Lecture 1 Search Problems

------Harvard CS50's Artificial Intelligence with Python Note

agent: Entity that perceives its environment and acts upon that environment.
state: A configuration of the agent and its environment.

Initial state

The beginning of the state.

action: choices that can be made in a state.

ACTION(s) returns the set of actions that can be executed in state s.

Transition model

A description of what state results from performing any applicable action in any state.

RESULT(s, a) returns the state resulting from performing action a in state s.

state space: the set of all states reachable from the initial state by any sequence of actions.

Goal test

A way to determine whether a given state is a goal state.

path cost: the numerical cost associated with a given path.

solution: a sequence of actions that leads from the initial state to a goal state.

optimal solution: a solution that has the lowest path cost among all solutions.

node: a data structure that keeps track of

a state

a parent(node that generated this node)

an action(action applied to parent to get node)

a path cost(from initial state to node)

Depth-first Search

The search algorithm always expands the deepest node in the frontier.

Use Stack data structure to implement. (FILO)

Breadth-first Search

The search algorithm always expands the shallowest node in the frontier.

Use Queue data structure to implement. (FIFO)

Maze Question

Give you a maze, try to find a way from the original point to the final point.

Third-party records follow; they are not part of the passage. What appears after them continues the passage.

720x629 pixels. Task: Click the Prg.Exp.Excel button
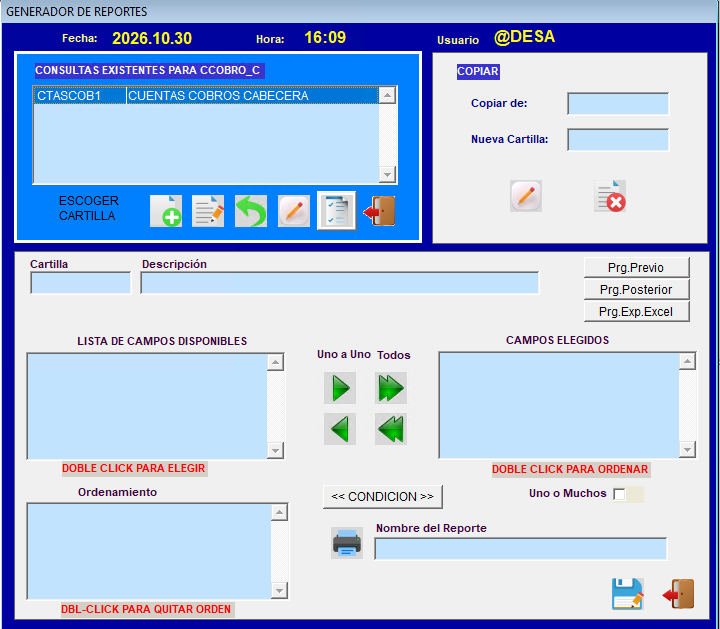(x=636, y=312)
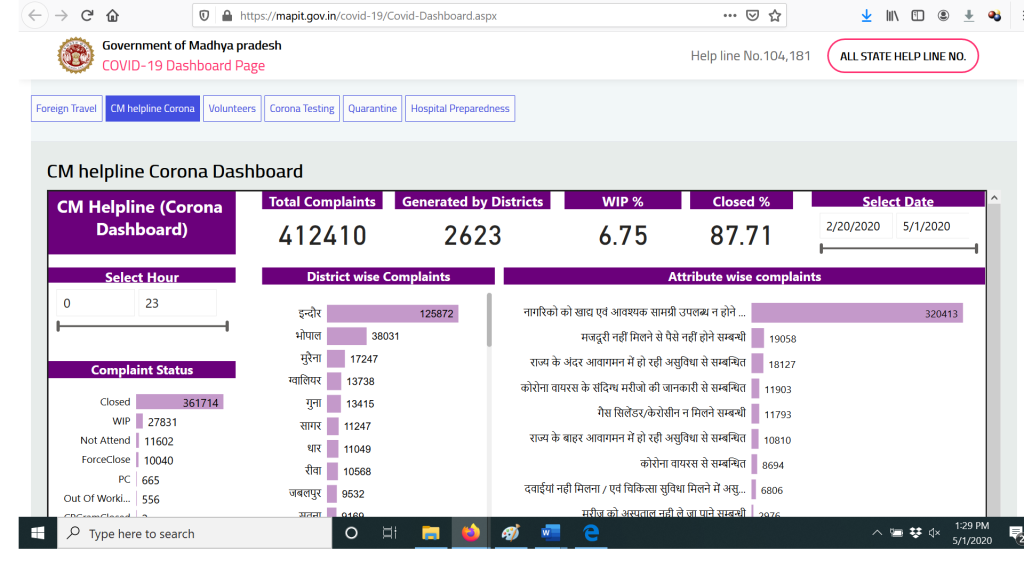The image size is (1024, 576).
Task: Show hidden system tray icons chevron
Action: 876,533
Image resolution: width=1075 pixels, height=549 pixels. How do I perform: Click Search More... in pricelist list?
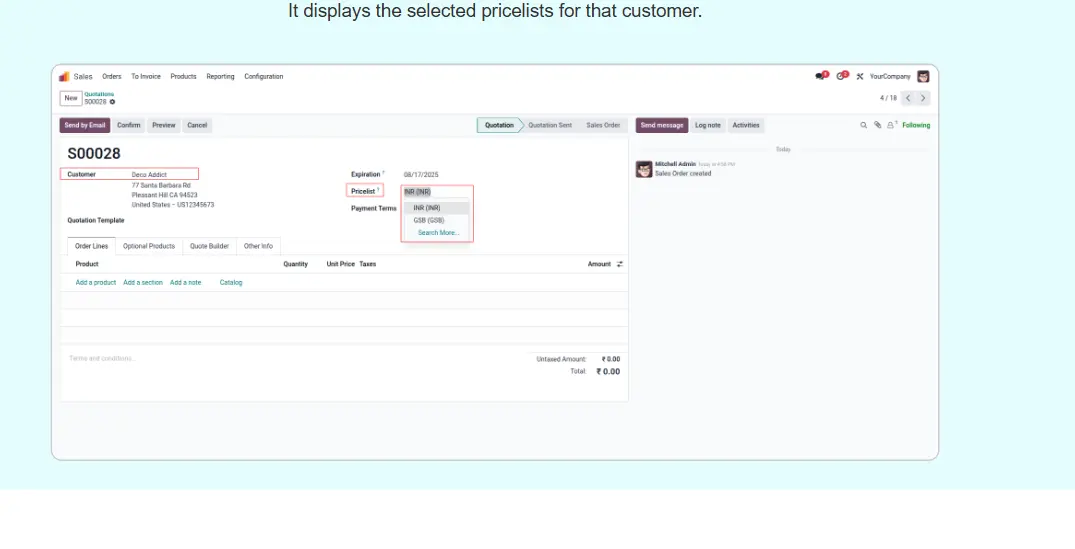(x=438, y=233)
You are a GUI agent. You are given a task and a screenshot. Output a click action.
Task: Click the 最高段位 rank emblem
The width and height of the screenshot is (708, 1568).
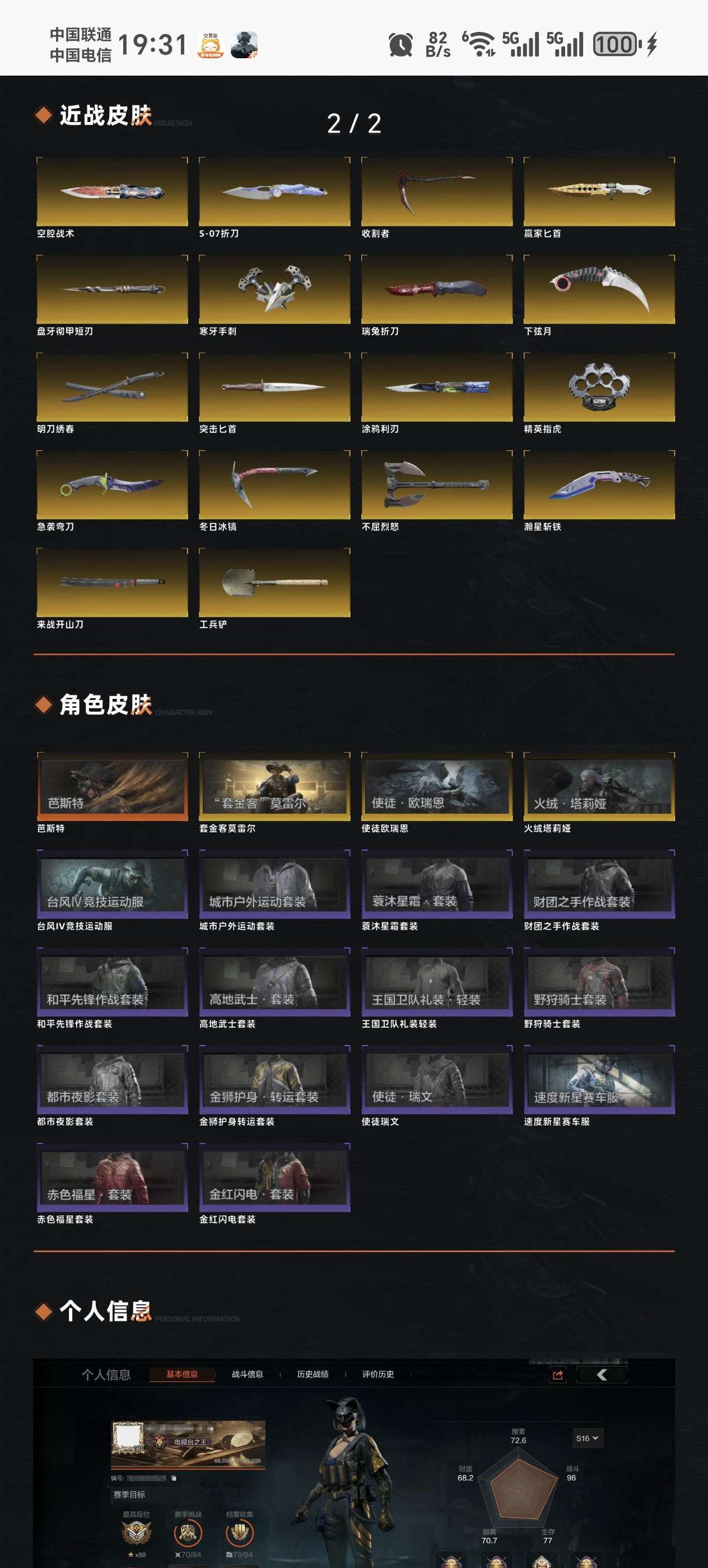136,1533
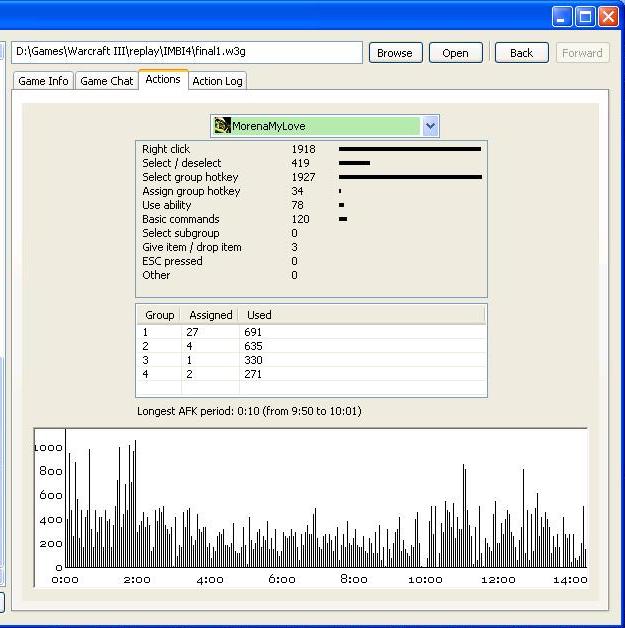This screenshot has width=625, height=628.
Task: Sort by the Group column header
Action: pos(159,315)
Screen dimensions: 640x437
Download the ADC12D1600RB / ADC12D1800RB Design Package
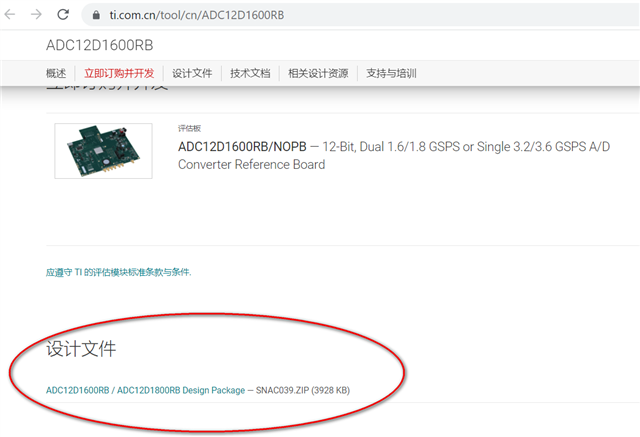point(145,390)
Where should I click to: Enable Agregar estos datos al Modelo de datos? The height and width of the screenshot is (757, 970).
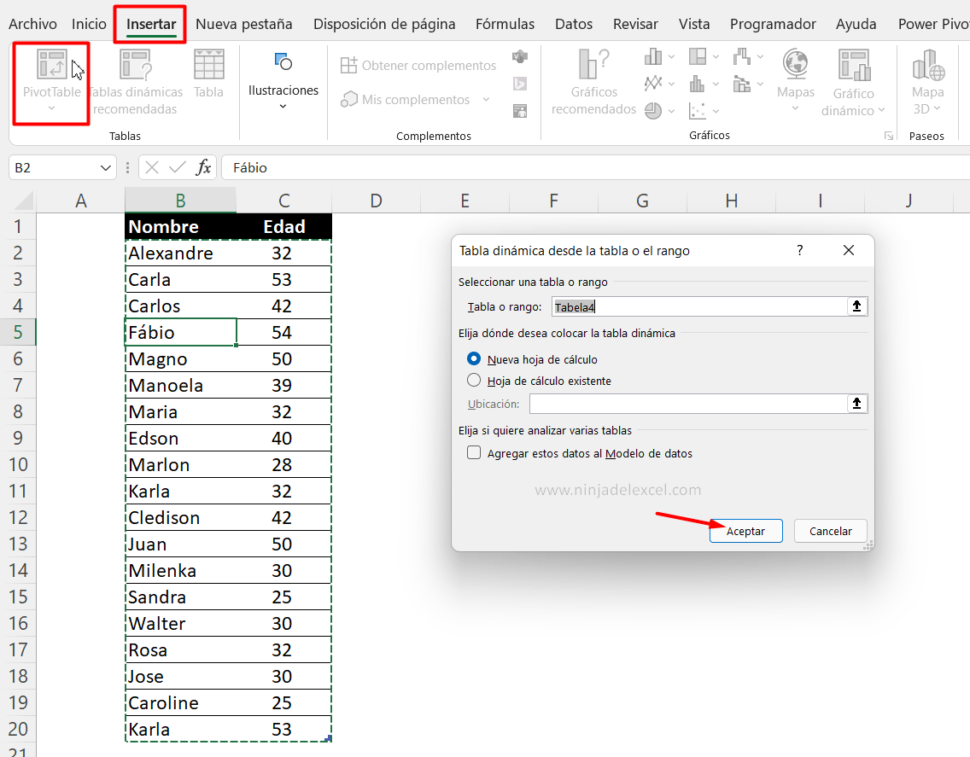coord(473,453)
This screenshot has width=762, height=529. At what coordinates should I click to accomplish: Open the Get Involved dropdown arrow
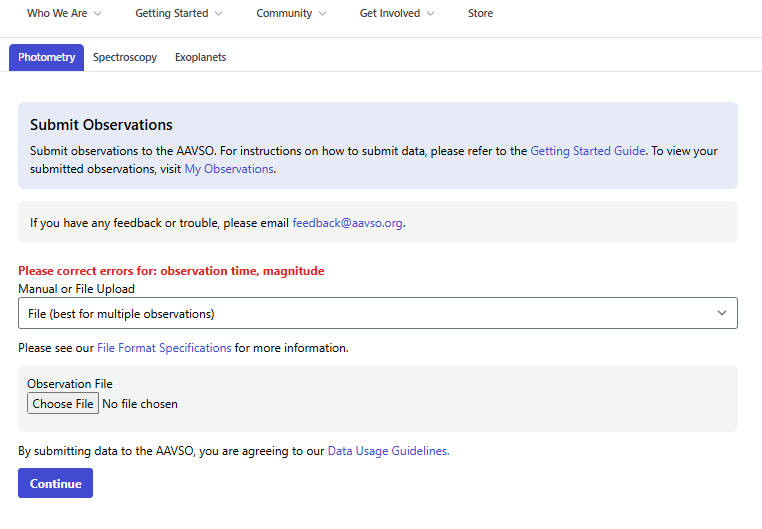point(431,14)
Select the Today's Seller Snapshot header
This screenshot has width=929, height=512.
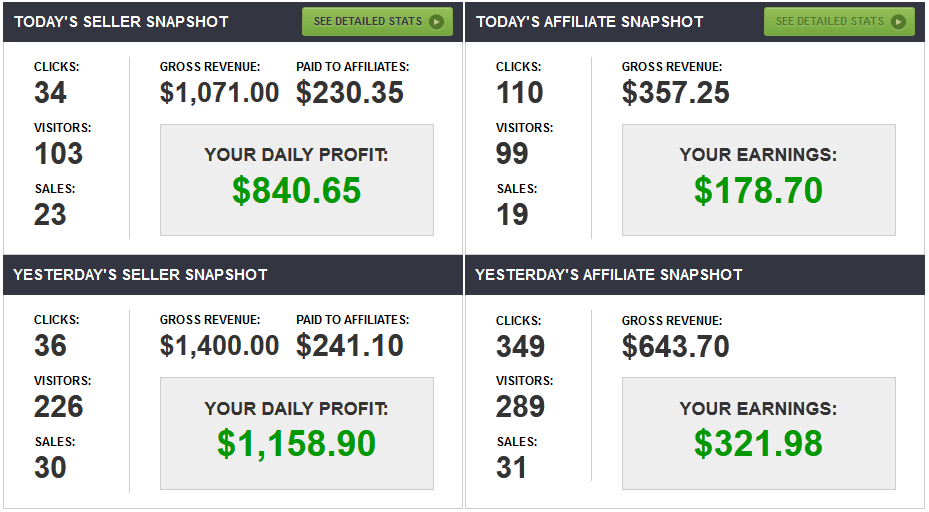121,21
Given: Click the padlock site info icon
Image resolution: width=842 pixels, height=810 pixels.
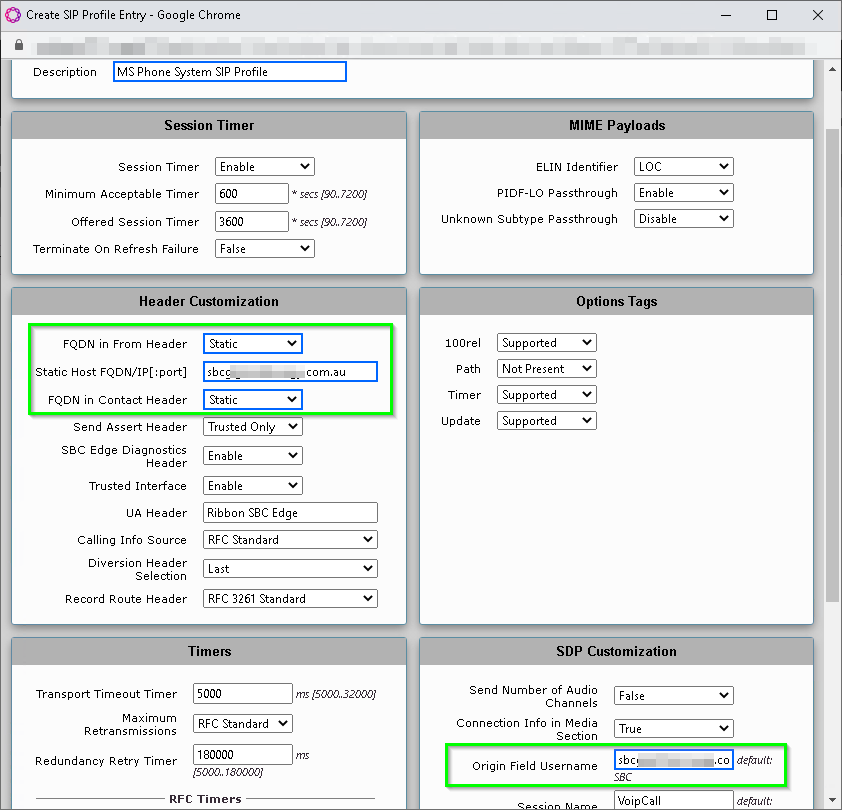Looking at the screenshot, I should coord(19,45).
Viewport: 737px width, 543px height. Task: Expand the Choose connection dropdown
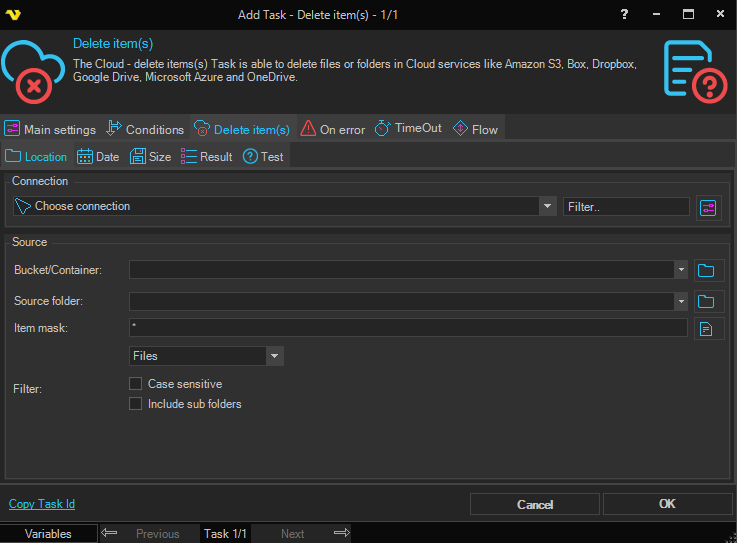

The basic structure of the modal:

 class Node():
     def __init__(self, state, parent, action):
         self.state = state
         self.parent = parent
         self.action = action
 
 class StackFrontier():
     def __init__(self) -> None:
         self.frontier = []
     
     def add(self, node): 
         self.frontier.append(node)
     def contains_state(self, state):
         return any(node.state == state for node in self.frontier)
     def empty(self):
         return len(self.frontier) == 0
     
     def remove(self):
         if self.empty():
             raise Exception("empty frontier")
         else:
             # frontier[-1] means the last item of the frontier list
             node = self.frontier[-1]
             # "self.frontier[:-1]" removes the last item of the frontier 
             # and return the list back to self.frontier 
             self.frontier = self.frontier[:-1]
             # return the item which you removed
             return node
 
 # format like this means QueueFrontier does same things that StackFrontier can do, 
 # also called extends
 class QueueFrontier(StackFrontier):
     def remove(self):
         if self.empty():
             raise Exception("empty frontier")
         else:
             node = self.frontier[0]
             # Add the changed frontier list(index from 1 to the last ) to self.frontier 
             self.frontier = self.frontier[1:]
             return node

key function:

 def solve(self):
     """Finds a solution to maxe, if one exists."""
     # Kepp track of number of states explored
     self.num_explored = 0
     # Initialize frontier to just the starting position
     start = Node(state=self.start, parent=None, action=None)
     # If algorithm use StackFrontier which means the used algorithm is DFS
     frontier = StackFrontier()
     frontier.add(start)
     
     # Initialize an empty explored set
     self.explored = set()
     
     # Keep looping until solution found
     while True:
         # If nothing left in frontier, then no path
         if frontier.empty():
             raise Exception("no solution")
         # Choose a node from the frontier
         node = frontier.remove()
         self.num_explored += 1
         
         # goal test
         # If node is the goal, then we have a solution
         if node.state == self.goal:
             action = []
             cells = [] 
             
             # Follow parent nodes to find solution
             while node.parent is not None:
                 action.append(node.action)
                 cells.append(node.state)
                 node = node.parent
             action.reverse()
             cells.reverse()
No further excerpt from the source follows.